Sans doute, la documentation n’est pas une discipline comme une autre puisqu’elle reste attachée à des formes physiques, des lieux et des ressources et que le CDI s’est développé sur le terreau de pédagogies alternatives. Soit. Mais la documentation n’a eu de cesse d’évoluer notamment avec le numérique. Et les résultats montrent bien que la formation sur le terrain demeure encore insuffisante et que les travaux pour rationaliser la formation et les efforts réalisés par les acteurs du terrain mériteraient davantage d’encouragement. On pense évidemment aux perspectives ouvertes par la didactique de l’information (voir également le blog des trois couronnes) qui rejoint pleinement le développement d’une réelle culture de l’information ainsi que la participation à une culture numérique diverse qui soit aussi bien technique que réfléchie.
Le lieu n’est pas de redire ici ce qui a déjà été écrit et c’est que j’ai avancé dans ma thèse (ou encore dans mon livre) comme bien d’autres collègues dans d’autres travaux et acteurs de terrain. Il existe des savoirs, des notions, des méthodes propres à la documentation.
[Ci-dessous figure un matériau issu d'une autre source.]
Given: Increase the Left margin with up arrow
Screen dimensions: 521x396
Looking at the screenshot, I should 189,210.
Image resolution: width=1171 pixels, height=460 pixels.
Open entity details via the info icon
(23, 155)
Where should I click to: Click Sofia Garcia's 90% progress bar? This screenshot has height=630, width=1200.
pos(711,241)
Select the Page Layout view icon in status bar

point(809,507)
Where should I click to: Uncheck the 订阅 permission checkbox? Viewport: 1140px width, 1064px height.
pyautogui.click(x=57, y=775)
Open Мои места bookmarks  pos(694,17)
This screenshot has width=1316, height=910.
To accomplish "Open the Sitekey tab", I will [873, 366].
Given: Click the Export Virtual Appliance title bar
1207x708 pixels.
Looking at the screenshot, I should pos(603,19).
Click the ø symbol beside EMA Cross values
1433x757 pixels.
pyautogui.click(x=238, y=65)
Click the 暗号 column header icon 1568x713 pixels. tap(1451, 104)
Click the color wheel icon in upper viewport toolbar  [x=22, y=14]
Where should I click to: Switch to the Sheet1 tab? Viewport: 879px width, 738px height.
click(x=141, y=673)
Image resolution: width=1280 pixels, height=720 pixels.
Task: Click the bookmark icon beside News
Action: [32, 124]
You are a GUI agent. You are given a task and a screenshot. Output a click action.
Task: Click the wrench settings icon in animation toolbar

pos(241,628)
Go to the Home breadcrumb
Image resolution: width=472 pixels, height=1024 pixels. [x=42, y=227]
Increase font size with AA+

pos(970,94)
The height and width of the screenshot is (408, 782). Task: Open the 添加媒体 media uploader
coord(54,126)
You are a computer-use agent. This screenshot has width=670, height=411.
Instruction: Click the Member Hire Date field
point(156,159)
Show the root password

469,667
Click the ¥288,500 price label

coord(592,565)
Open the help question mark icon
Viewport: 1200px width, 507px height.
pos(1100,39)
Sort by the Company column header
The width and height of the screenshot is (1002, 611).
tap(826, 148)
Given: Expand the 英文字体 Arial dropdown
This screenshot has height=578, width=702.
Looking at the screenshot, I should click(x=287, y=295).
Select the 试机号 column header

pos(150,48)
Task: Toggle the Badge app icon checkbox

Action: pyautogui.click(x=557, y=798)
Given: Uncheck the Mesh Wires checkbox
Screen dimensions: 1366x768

Le learning Center cherche à les dissimuler pour mieux les enfermer et les contrôler tout comme le pacifi n’était au final qu’un instrument d’éparpillement des forces.
La documentation ne doit pas céder et se voir affublée de nouveaux fers à ses pieds.
Vive la culture de l’information ! Vive la documentation libre !

Pour en finir avec Le Learning center E01: l’intrusion administrative dans la pédagogie pour casser les disciplines au profit d’une autre logique disciplinaire

Voici donc la nouvelle série de l’année. J’espère qu’il n’y aura qu’une saison d’ailleurs.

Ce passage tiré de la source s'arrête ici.